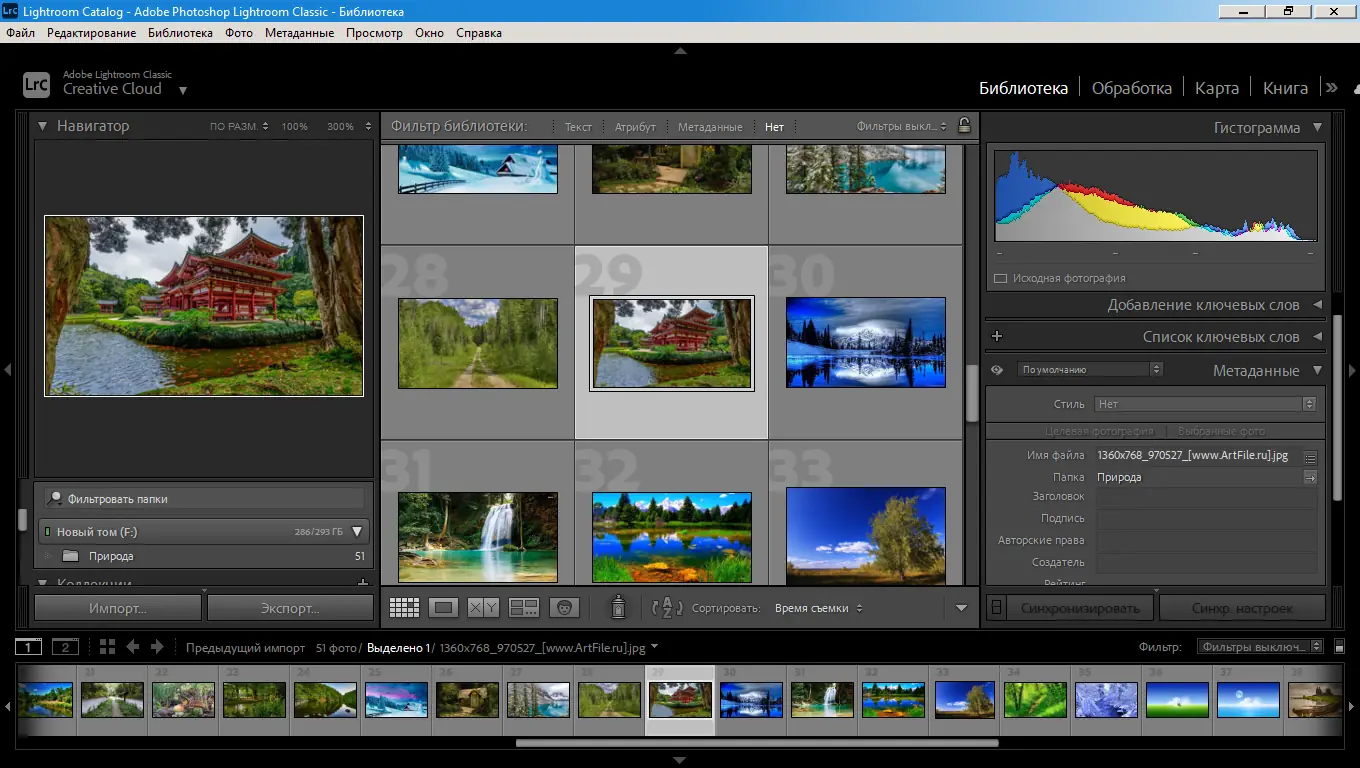Open Compare view with the XY icon
Screen dimensions: 1360x768
(x=484, y=607)
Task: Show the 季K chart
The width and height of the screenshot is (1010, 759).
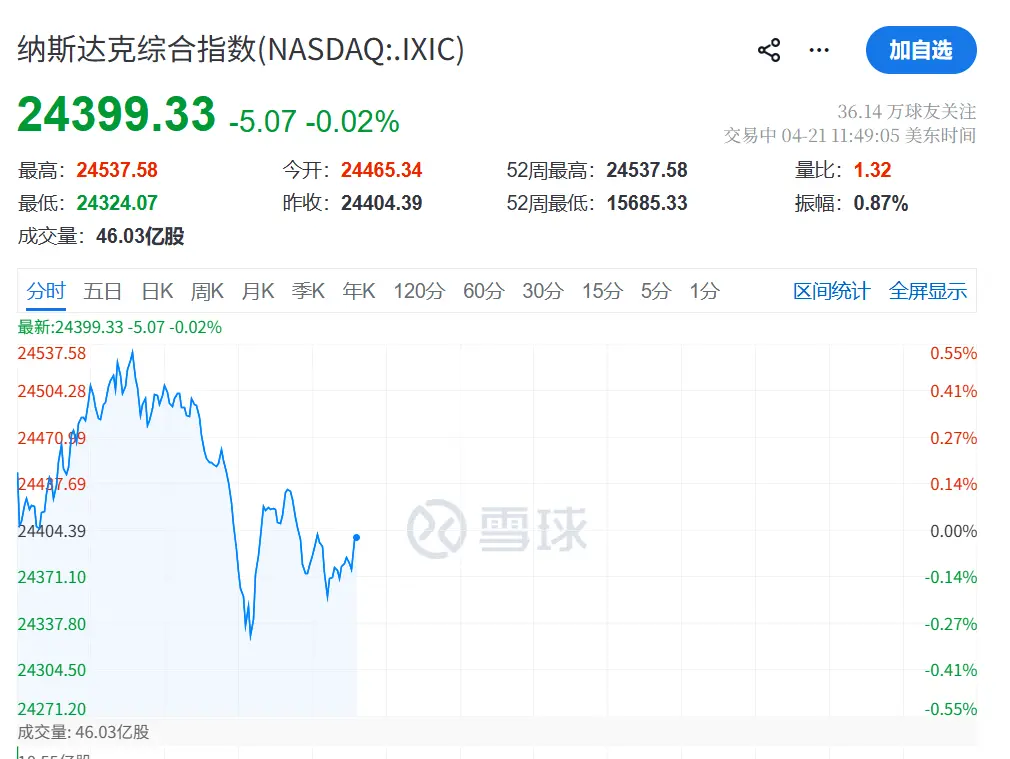Action: tap(308, 291)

━━━━━━━━━━

=== Exercise objective ===
Copy every line of the entries above word for word, but leave the pictures out.

=== Written answer ===
Open Compare view with the XY icon
Screen dimensions: 1360x768
(x=484, y=607)
Task: Show the 季K chart
The width and height of the screenshot is (1010, 759).
Action: tap(308, 291)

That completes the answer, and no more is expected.